AIM:
In the memory and swap usage page, duplicate everything from "Monitoring recommendations" down to "to Postgres data)".

## start SUPPLIED PASSAGE

Memory and Swap usage explained

Last edited: 1/17/2025

Understanding swap and memory usage

  • Swap is part of Linux's tiered memory system
  • Serves as a backup memory space when RAM is limited.
  • System prioritizes keeping actively used data in RAM
  • Data is temporarily cached in memory for quick access
  • Swap is used for less frequently accessed or non-critical data
  • Default swapiness value of 60 indicates the system's preference to fill up swap for performance benefits

Compute instance configuration

  • Default swapiness: 60 (out of 100)
    • Determines how aggressively the system moves data from RAM to swap
    • Default value in Linux distributions
    • Changing the swapiness value significantly impacts system behavior, as it is a non-linear value. A small adjustment of 10 can result in a very different system behavior
  • Swap provision: 1024MB on every compute instance

Issues with high swap usage

  • When swap reaches its limits, the system faces decisions:
    1. Evict cached memory from swap, which affects disk performance
    2. Evict cached memory from the system's memory cache, leading to increased disk accesses
    3. Access the disk directly without caching, resulting in more frequent disk reads
  • Swap usage reaching limits indicates running out of free memory

Disk balance and AWS limits

  • Each project has a baseline 'balance replenishment rate'
  • The replenishment rate is higher on greater AWS instances
  • Disk IO usage below replenishment rate keeps balance at 99%
  • Disk IO usage above replenishment rate decreases balance
  • Balance increases when IO usage is below replenishment rate
  • AWS does not export relevant metrics for tracking IO usage

Monitoring recommendations

  • Monitor memory usage:
    • If usage is over 85% and swap usage is over 90% for an extended period, optimize database access or add more resources
  • Monitor CPU iowait usage and disk IO metrics:
    • Exported metrics here: https://github.com/supabase/grafana-agent-fly-example/blob/main/metrics.md
    • Key metrics to track excessive disk IO usage include:
      • node_disk_reads_completed_total: Tracks the total number of completed disk reads.
      • node_disk_io_time_seconds_total: Measures the total time spent on disk IO operations.
      • node_disk_io_now: Indicates the current disk IO operations.
    • Differentiate system and data disks using the 'device' label
      • System disk: {device="nvme0n1"} (contains swap)
      • Data disk: {device="nvme1n1"} (dedicated to Postgres data)

## end SUPPLIED PASSAGE
## start SUPPLIED RECORDS

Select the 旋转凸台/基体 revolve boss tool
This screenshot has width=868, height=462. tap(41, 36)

## end SUPPLIED RECORDS
## start SUPPLIED RECORDS

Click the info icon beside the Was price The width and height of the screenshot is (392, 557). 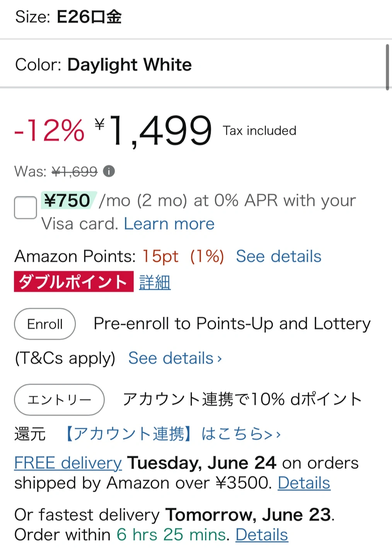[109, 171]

## end SUPPLIED RECORDS

WRITTEN ANSWER:
Monitoring recommendations

  • Monitor memory usage:
    • If usage is over 85% and swap usage is over 90% for an extended period, optimize database access or add more resources
  • Monitor CPU iowait usage and disk IO metrics:
    • Exported metrics here: https://github.com/supabase/grafana-agent-fly-example/blob/main/metrics.md
    • Key metrics to track excessive disk IO usage include:
      • node_disk_reads_completed_total: Tracks the total number of completed disk reads.
      • node_disk_io_time_seconds_total: Measures the total time spent on disk IO operations.
      • node_disk_io_now: Indicates the current disk IO operations.
    • Differentiate system and data disks using the 'device' label
      • System disk: {device="nvme0n1"} (contains swap)
      • Data disk: {device="nvme1n1"} (dedicated to Postgres data)